The precise mechanisms of how arsenic induces autophagy are not known, other than the requirement for MEK/ERK signaling [54]. Recent evidence suggests that the hedgehog pathway antagonizes autophagy through inhibition of autophagosome synthesis most likely through repression of genes required for autophagy [95]. Thus, the inhibition of the hedgehog pathway by arsenic could mechanistically contribute to its ability to induce autophagy and this hypothesis remains to be examined in future studies.

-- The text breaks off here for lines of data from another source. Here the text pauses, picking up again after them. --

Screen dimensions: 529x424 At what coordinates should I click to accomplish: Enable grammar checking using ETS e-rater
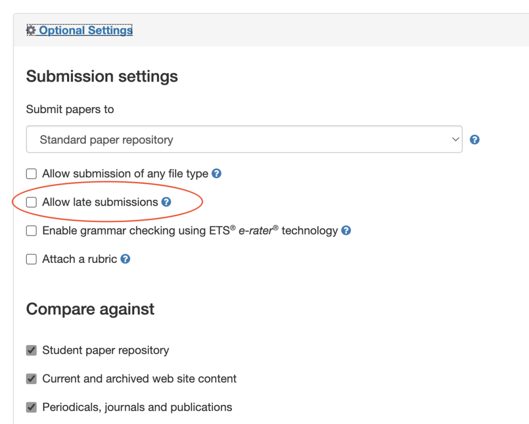(x=32, y=231)
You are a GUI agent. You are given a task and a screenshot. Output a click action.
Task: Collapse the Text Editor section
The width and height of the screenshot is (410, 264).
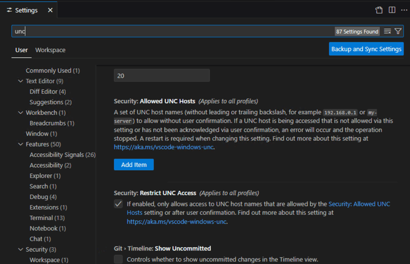click(x=21, y=81)
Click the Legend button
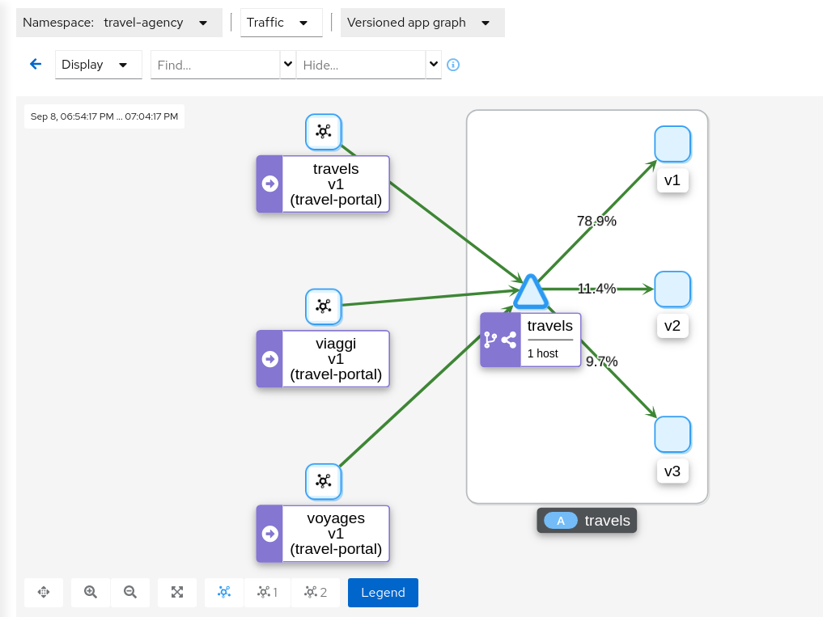Viewport: 823px width, 617px height. tap(383, 592)
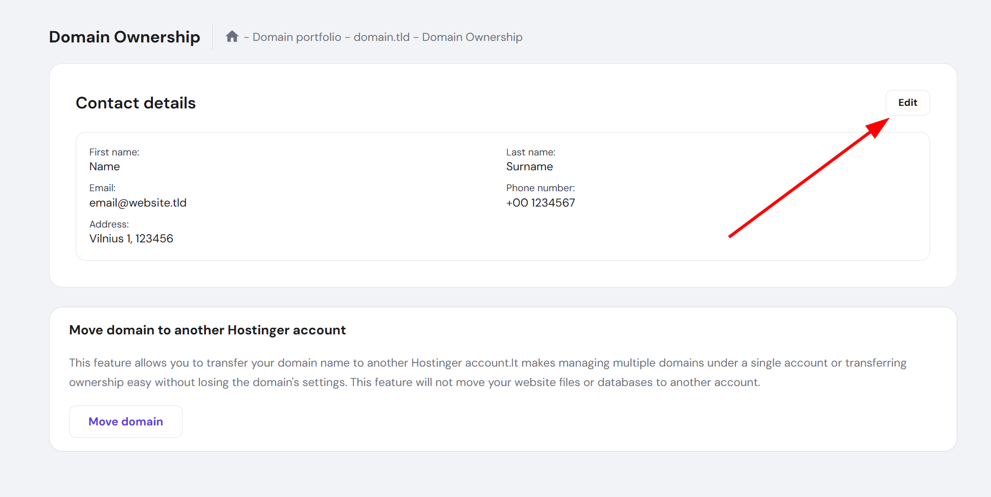Open the Domain portfolio breadcrumb link
This screenshot has height=497, width=991.
click(297, 37)
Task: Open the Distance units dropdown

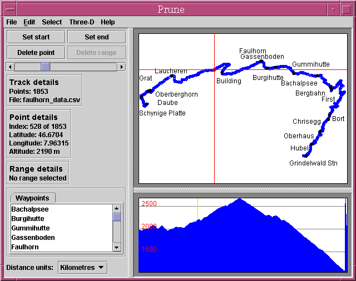Action: 83,268
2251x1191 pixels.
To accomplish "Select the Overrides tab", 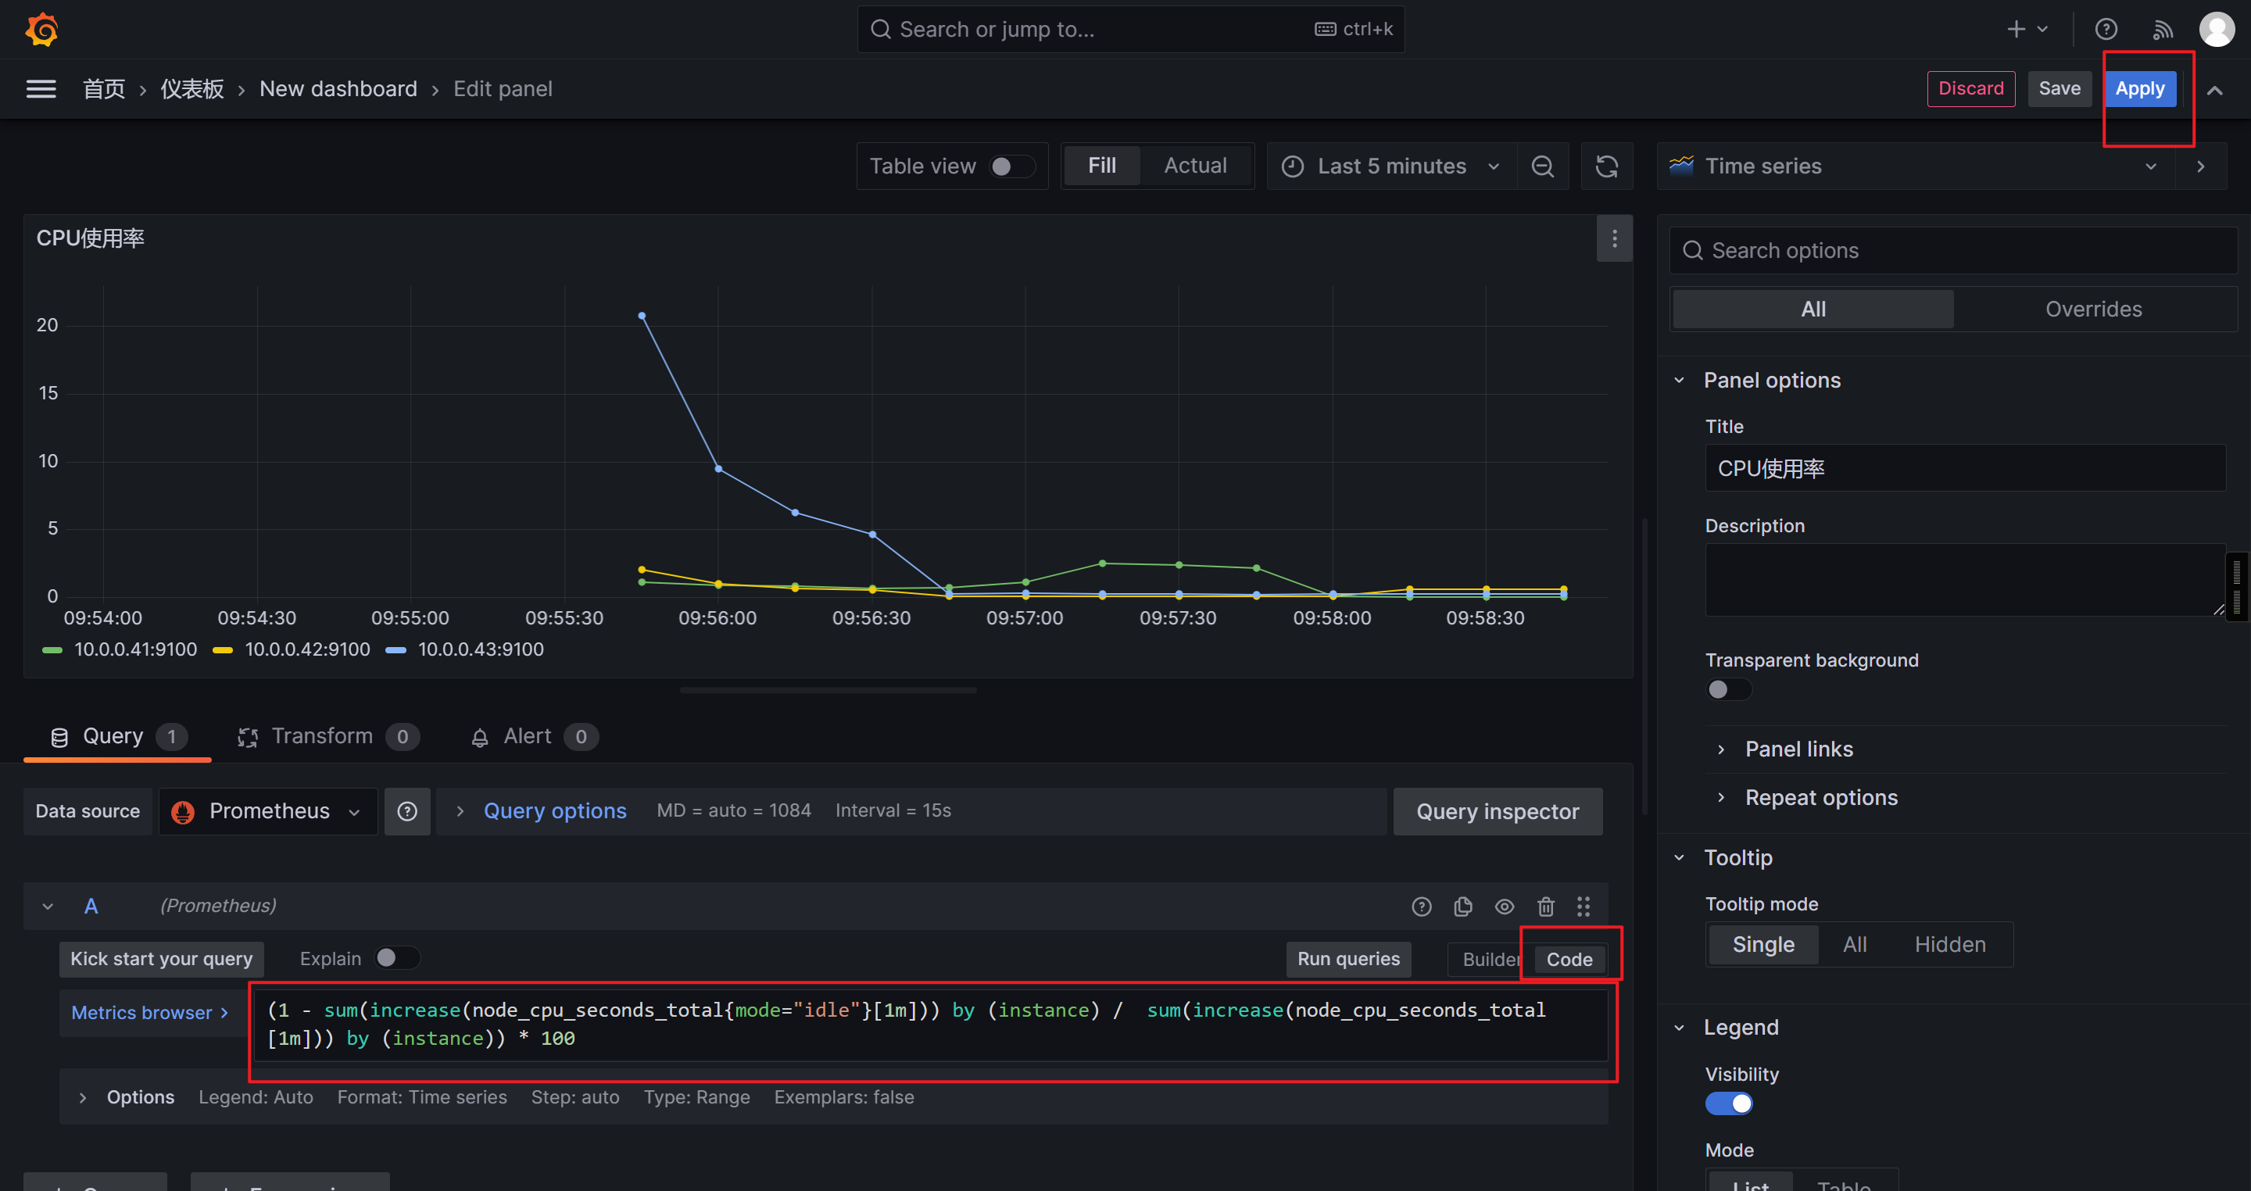I will 2093,309.
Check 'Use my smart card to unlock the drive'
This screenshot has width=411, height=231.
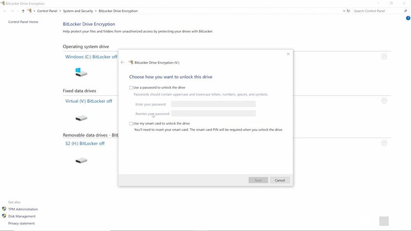tap(131, 124)
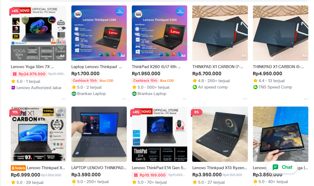The width and height of the screenshot is (314, 186).
Task: Open the Lenovo Yoga Slim 7X product title
Action: (32, 67)
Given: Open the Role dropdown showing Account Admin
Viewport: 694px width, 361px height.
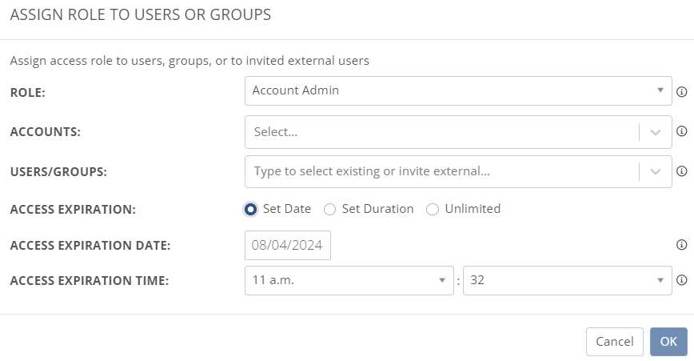Looking at the screenshot, I should [x=458, y=90].
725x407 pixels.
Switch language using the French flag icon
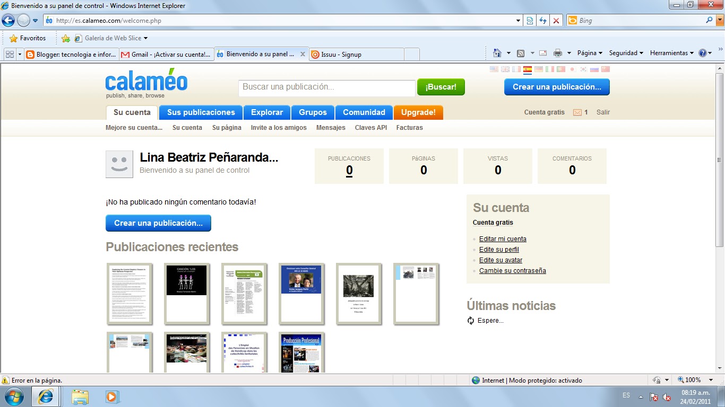[516, 69]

2.7 Effects on Nuclear Receptor Pathways

Arsenic has been shown to alter multiple nuclear receptor pathways. Notably, it has been shown to directly bind and inhibit the glucocorticoid receptor [96]. Nuclear receptor function has been shown to be inhibited by arsenic trioxide though JNK activation and phosphorylation of the retinoid X receptor (RXR) [97]. Arsenic’s effects on the estrogen receptor are controversial as multiple groups have shown differential effects. As mentioned previously, sodium arsenite can bind to the ligand pocket of ER-α and activate it, leading to proliferation of MCF-7 cells [93]. Arsenic trioxide was shown to lead to a decrease in expression of ER-α in ER-positive breast cancer cell lines, resulting in suppression of cellular proliferation [98, 99]. More recently arsenic trioxide treatment was found to result in increased expression of ER-α in ER-negative breast cancer cells by promoting demethylation of the promoter, leading to re-sensitization to endocrine therapy [100, 101]. The differences in effects may be due to differences in cell contexts (ER-positive vs. ER-negative cells) as well as mentioned previously the differential effects of sodium arsenite and arsenic trioxide.